**REQUEST 1**
Format the lines of the listing as a numbered list, from the line with "Núm. 47 (2022): Diciembre (310, 28)" to the line with "FELIX Entdecker Aktion (308, 2425)", both included, and leave out any blank lines.

**DOCUMENT PASSAGE**
#####

Heuristic:Dotnet Machinelearning Text File Sampling Strategy
| Knowledge Sources | |
|---|---|
| Domains | Data_Loading, Optimization |
| Last Updated | 2026-02-09 11:00 GMT |
Overview
Multi-chunk file sampling strategy with 4MB buffer, 10% oversampling, and 98% column uniformity threshold for robust automatic schema inference.
Description
ML.NET's AutoML column inference uses a sophisticated multi-chunk sampling strategy to infer data file schemas without reading entire files. It reads a 1MB initial chunk to estimate line lengths, then samples from multiple positions (beginning, middle, end) within a 4MB buffer. A 10% oversampling rate ensures coverage of edge cases, and a 98% column uniformity threshold tolerates minor formatting inconsistencies while rejecting truly malformed files.
Usage
Use this heuristic when loading text data files with AutoML or implementing custom data loading logic. The sampling parameters provide good defaults for most CSV/TSV files. Consider adjusting the column uniformity threshold for datasets known to have legitimate formatting variations.
The Insight (Rule of Thumb)
File Sampling:
- Action: Use multi-chunk sampling instead of reading the entire file for schema inference.
- Values: `BufferSizeMb=4`, `FirstChunkSizeMb=1`, `LinesPerChunk=20`, `OversamplingRate=1.1`
- Trade-off: Fast inference (~4MB read) at the cost of potentially missing anomalies in the file middle/end. Oversampling mitigates this.
Column Uniformity:
- Action: Require 98% of sampled rows to have the same column count.
- Value: `UniformColumnCountThreshold = 0.98`
- Trade-off: Tolerates up to 2% ragged rows (common in real-world data) while catching truly malformed files.
Row Sampling for Inference:
- Action: Read at most 1,000 rows for column type and purpose inference.
- Value: `MaxRowsToRead = 1000`
- Trade-off: Beyond 1,000 rows, type inference accuracy has diminishing returns. Saves time on large files.

#####

**GIVEN DATA**
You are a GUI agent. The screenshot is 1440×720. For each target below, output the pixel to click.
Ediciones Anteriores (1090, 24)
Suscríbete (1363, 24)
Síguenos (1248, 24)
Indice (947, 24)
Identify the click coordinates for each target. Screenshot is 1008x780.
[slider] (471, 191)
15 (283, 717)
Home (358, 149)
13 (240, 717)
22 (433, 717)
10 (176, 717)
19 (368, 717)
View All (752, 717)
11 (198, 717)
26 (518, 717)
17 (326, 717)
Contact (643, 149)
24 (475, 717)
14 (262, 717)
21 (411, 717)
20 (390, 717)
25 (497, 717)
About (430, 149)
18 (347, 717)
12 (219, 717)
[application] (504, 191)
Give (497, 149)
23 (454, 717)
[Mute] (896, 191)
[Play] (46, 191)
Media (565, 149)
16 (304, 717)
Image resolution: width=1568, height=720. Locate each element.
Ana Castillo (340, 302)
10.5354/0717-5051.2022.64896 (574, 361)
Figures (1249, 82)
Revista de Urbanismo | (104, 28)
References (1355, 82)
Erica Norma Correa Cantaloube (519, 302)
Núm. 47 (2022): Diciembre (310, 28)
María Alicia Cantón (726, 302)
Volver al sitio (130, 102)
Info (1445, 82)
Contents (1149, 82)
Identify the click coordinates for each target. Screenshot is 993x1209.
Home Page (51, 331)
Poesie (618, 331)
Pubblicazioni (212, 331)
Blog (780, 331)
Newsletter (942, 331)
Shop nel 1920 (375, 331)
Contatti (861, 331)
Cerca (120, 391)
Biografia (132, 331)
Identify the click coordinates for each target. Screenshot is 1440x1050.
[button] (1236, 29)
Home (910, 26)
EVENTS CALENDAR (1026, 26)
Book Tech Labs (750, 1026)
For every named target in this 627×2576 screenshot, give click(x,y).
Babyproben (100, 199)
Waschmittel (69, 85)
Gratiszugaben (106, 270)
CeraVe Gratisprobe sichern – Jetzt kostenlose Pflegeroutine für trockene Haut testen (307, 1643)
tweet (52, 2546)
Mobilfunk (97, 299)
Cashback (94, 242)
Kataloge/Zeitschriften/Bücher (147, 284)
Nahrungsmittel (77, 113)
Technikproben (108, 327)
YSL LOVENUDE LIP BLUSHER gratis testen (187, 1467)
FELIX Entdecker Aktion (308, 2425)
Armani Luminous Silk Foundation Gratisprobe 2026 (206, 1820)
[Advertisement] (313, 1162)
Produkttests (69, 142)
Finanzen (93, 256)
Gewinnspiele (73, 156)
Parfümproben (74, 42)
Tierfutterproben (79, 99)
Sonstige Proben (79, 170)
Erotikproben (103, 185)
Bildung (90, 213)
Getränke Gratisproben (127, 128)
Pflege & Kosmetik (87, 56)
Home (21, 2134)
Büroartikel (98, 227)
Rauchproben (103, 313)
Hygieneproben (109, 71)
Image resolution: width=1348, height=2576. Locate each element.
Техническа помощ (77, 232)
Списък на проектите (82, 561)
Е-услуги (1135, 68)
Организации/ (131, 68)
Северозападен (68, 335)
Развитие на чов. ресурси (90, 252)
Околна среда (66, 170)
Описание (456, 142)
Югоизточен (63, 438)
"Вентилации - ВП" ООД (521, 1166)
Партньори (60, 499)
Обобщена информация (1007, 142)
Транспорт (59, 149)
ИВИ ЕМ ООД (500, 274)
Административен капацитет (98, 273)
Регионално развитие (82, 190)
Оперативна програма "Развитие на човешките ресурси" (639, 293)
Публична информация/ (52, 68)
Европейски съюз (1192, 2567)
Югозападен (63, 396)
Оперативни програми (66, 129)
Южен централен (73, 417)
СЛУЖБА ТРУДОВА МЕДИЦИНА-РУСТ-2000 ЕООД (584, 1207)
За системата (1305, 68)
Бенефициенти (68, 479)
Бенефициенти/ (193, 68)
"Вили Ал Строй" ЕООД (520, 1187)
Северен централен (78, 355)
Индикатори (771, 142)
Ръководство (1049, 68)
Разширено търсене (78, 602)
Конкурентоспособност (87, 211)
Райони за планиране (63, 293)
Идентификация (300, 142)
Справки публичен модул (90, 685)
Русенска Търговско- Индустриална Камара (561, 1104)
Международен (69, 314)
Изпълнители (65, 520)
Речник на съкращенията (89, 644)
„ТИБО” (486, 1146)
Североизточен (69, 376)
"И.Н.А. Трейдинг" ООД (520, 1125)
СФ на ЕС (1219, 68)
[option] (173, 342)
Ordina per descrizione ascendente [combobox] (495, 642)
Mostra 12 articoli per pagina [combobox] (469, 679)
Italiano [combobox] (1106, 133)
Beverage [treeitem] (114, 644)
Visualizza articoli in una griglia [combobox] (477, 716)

#####

**REQUEST 2**
Continue the page on ML.NET's text-file sampling strategy from where it stops.

**EXPECTED OUTPUT 1**
1. Núm. 47 (2022): Diciembre (310, 28)
2. María Alicia Cantón (726, 302)
3. Volver al sitio (130, 102)
4. Info (1445, 82)
5. Contents (1149, 82)
6. Identify the click coordinates for each target. Screenshot is 993x1209.
7. Home Page (51, 331)
8. Poesie (618, 331)
9. Pubblicazioni (212, 331)
10. Blog (780, 331)
11. Newsletter (942, 331)
12. Shop nel 1920 (375, 331)
13. Contatti (861, 331)
14. Cerca (120, 391)
15. Biografia (132, 331)
16. Identify the click coordinates for each target. Screenshot is 1440x1050.
17. [button] (1236, 29)
18. Home (910, 26)
19. EVENTS CALENDAR (1026, 26)
20. Book Tech Labs (750, 1026)
21. For every named target in this 627×2576 screenshot, give click(x,y).
22. Babyproben (100, 199)
23. Waschmittel (69, 85)
24. Gratiszugaben (106, 270)
25. CeraVe Gratisprobe sichern – Jetzt kostenlose Pflegeroutine für trockene Haut testen (307, 1643)
26. tweet (52, 2546)
27. Mobilfunk (97, 299)
28. Cashback (94, 242)
29. Kataloge/Zeitschriften/Bücher (147, 284)
30. Nahrungsmittel (77, 113)
31. Technikproben (108, 327)
32. YSL LOVENUDE LIP BLUSHER gratis testen (187, 1467)
33. FELIX Entdecker Aktion (308, 2425)

**EXPECTED OUTPUT 2**
Column Count Threshold:
- Action: Switch inference strategy above 10,000 columns.
- Value: `SmartColumnsLim = 10000`
- Trade-off: Detailed per-column inference is too slow above 10K columns; use simplified strategy.
Reasoning
The multi-chunk strategy ensures representative sampling across the file. The first 1MB chunk determines average line length, which then guides how to distribute the remaining 3MB budget across the file. Oversampling by 10% accounts for variance in line lengths and ensures the buffer captures enough data.
The 98% column uniformity threshold was chosen to handle common real-world issues (trailing commas, occasional blank lines) while still detecting incorrectly formatted files. A threshold much lower than 98% would accept genuinely broken files; much higher would reject files with minor formatting quirks.
The 1,000-row limit for type inference is based on the observation that column type distributions (numeric, text, boolean) stabilize well before 1,000 rows in typical datasets. Reading more rows adds time without improving accuracy.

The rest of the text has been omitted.